GIVEN ENTRIES Start Marker

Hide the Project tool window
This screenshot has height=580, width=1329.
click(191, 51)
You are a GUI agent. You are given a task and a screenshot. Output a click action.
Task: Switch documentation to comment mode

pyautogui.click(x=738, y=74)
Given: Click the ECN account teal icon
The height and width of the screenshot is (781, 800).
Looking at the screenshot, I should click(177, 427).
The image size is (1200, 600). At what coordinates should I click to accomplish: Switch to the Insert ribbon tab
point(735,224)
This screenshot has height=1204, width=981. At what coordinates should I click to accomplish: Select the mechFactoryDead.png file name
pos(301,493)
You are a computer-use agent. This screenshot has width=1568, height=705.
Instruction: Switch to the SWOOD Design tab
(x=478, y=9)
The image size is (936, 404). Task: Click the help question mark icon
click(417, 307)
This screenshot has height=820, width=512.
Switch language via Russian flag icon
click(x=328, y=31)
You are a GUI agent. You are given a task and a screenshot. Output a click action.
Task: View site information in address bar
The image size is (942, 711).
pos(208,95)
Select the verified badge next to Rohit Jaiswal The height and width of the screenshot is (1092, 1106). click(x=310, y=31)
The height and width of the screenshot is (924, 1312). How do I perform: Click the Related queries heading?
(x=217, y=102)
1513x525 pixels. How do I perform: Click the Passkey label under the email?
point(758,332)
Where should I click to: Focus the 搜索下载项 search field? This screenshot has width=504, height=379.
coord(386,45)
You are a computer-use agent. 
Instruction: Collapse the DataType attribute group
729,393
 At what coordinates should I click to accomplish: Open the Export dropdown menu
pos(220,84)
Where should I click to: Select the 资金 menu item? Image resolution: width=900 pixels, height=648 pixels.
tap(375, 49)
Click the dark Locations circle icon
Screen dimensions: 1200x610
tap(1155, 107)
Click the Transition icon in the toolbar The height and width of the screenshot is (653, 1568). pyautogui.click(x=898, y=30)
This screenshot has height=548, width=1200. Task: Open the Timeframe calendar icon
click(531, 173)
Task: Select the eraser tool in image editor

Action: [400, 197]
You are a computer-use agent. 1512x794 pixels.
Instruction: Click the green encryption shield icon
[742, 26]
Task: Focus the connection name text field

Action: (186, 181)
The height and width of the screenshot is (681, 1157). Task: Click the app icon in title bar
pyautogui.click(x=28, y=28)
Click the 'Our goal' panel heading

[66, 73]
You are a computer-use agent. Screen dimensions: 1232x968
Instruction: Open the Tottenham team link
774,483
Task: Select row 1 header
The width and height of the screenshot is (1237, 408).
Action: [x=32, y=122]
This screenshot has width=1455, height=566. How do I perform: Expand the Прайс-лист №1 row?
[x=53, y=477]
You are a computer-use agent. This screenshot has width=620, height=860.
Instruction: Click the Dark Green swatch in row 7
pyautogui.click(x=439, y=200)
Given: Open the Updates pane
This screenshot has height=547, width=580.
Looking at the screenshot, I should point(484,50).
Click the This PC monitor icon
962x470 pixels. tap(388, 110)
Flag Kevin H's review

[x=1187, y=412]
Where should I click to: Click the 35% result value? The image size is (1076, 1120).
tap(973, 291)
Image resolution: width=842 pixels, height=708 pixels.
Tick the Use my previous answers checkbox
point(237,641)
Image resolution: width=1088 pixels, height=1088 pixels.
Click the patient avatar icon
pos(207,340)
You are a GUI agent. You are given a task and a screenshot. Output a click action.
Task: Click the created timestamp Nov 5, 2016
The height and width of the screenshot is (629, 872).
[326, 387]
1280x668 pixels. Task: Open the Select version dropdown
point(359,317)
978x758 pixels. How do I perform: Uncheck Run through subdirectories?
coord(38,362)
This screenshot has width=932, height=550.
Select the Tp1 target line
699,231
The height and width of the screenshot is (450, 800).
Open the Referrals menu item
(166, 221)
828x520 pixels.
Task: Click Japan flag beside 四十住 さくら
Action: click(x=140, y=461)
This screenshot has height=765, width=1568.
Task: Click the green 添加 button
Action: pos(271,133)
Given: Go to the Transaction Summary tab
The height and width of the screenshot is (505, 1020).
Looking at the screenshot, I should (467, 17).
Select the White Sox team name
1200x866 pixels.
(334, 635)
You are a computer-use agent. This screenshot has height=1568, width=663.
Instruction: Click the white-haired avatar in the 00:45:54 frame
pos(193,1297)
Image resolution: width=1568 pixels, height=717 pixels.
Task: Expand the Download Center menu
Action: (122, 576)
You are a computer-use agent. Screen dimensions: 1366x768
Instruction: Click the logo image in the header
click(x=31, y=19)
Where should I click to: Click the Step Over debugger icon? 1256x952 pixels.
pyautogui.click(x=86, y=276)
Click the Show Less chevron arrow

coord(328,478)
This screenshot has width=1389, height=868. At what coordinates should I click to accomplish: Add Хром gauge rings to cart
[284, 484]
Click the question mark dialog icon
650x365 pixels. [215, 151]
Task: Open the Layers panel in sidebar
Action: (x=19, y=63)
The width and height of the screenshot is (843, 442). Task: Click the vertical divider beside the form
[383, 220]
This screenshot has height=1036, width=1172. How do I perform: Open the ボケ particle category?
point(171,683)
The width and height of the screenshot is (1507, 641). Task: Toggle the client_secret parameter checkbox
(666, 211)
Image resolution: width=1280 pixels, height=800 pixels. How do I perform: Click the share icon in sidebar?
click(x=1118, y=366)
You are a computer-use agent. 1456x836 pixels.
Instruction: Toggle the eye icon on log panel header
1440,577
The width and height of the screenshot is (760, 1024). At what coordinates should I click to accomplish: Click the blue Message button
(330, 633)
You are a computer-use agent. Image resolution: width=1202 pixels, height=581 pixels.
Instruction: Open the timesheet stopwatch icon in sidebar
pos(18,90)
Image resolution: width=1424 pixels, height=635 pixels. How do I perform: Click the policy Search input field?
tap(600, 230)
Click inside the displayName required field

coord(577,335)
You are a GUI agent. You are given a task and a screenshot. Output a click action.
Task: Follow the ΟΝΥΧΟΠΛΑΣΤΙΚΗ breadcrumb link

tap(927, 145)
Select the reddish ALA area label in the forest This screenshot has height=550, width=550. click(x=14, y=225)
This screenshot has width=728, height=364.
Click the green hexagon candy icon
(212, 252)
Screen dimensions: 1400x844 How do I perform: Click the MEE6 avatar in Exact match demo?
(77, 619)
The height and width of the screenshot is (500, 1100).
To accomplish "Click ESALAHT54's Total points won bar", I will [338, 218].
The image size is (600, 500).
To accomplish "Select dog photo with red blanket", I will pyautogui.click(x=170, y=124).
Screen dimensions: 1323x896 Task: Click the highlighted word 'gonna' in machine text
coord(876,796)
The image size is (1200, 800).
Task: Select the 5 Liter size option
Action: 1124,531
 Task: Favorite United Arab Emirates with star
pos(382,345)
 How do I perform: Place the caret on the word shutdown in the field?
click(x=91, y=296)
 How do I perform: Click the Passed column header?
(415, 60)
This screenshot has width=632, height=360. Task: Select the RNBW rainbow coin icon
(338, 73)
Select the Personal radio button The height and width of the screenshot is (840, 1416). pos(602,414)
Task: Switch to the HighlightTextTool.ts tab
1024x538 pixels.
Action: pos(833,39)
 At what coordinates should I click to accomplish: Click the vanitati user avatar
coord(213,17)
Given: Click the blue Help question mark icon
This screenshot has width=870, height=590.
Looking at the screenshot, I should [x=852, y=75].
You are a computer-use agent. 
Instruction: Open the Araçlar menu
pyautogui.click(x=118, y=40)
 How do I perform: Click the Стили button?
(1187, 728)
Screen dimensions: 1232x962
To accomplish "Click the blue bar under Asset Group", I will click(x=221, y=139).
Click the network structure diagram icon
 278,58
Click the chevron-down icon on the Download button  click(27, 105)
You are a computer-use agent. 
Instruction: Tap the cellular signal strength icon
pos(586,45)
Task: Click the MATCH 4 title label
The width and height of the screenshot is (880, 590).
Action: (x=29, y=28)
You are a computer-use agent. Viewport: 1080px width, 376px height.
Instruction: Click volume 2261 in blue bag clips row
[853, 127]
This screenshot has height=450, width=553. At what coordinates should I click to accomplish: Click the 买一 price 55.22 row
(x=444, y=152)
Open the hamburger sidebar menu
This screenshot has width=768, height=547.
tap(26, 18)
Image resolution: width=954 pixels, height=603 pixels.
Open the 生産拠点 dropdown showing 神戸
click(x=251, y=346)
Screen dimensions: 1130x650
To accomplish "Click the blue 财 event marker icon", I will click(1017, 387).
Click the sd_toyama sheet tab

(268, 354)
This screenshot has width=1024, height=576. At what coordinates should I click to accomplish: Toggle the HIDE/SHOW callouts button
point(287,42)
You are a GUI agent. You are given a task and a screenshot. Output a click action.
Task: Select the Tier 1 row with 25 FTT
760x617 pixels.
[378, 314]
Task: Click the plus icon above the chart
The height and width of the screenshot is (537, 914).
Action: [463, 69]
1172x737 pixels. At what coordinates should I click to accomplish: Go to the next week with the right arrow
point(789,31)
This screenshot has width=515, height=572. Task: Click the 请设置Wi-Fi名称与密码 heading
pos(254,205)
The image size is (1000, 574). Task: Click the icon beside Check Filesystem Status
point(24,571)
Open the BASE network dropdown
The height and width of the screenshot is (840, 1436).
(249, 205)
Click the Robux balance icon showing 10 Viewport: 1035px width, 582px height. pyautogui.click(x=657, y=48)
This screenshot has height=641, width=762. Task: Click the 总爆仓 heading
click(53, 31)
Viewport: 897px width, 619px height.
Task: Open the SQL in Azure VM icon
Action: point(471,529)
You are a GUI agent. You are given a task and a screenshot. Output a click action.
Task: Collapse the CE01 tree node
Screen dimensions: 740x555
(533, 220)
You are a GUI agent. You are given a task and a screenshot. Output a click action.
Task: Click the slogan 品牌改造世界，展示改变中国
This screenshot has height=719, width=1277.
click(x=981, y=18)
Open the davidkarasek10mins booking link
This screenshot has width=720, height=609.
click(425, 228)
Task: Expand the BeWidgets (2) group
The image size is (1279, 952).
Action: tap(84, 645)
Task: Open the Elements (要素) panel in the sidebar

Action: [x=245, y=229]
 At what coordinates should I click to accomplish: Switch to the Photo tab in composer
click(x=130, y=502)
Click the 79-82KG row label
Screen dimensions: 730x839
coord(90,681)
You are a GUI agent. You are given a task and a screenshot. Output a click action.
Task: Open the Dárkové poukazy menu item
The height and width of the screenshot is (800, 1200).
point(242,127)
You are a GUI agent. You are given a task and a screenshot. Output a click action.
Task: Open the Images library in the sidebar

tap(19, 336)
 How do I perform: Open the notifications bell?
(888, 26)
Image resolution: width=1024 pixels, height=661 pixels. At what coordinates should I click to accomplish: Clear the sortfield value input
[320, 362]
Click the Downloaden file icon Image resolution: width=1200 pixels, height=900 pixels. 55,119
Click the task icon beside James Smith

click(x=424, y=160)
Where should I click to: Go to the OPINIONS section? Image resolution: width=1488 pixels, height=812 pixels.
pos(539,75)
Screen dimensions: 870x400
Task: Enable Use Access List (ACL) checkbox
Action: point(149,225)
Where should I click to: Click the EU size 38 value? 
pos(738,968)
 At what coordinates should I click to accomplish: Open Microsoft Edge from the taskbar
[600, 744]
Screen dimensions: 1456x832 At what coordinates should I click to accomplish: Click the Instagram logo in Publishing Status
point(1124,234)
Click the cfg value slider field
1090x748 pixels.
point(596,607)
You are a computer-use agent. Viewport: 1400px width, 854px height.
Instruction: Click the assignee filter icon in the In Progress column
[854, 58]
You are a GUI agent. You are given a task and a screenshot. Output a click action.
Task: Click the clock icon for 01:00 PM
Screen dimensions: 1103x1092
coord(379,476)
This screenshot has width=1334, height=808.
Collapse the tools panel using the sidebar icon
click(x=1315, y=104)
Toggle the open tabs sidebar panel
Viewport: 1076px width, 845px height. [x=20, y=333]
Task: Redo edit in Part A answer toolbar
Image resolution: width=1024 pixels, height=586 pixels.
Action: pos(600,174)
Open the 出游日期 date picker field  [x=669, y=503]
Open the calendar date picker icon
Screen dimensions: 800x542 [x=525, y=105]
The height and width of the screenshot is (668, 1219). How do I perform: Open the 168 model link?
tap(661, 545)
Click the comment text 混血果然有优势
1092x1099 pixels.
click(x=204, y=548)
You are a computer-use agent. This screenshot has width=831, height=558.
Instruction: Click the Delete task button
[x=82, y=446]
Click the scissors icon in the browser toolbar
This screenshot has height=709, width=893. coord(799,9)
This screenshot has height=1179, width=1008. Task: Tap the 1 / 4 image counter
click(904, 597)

GIVEN ENTRIES End Marker

Working through the records, find each line containing the word "will" and copy it.

To accomplish "Click ESALAHT54's Total points won bar", I will [338, 218].
To accomplish "Select dog photo with red blanket", I will pyautogui.click(x=170, y=124).
To accomplish "Click the blue bar under Asset Group", I will click(x=221, y=139).
To accomplish "Click the blue 财 event marker icon", I will click(1017, 387).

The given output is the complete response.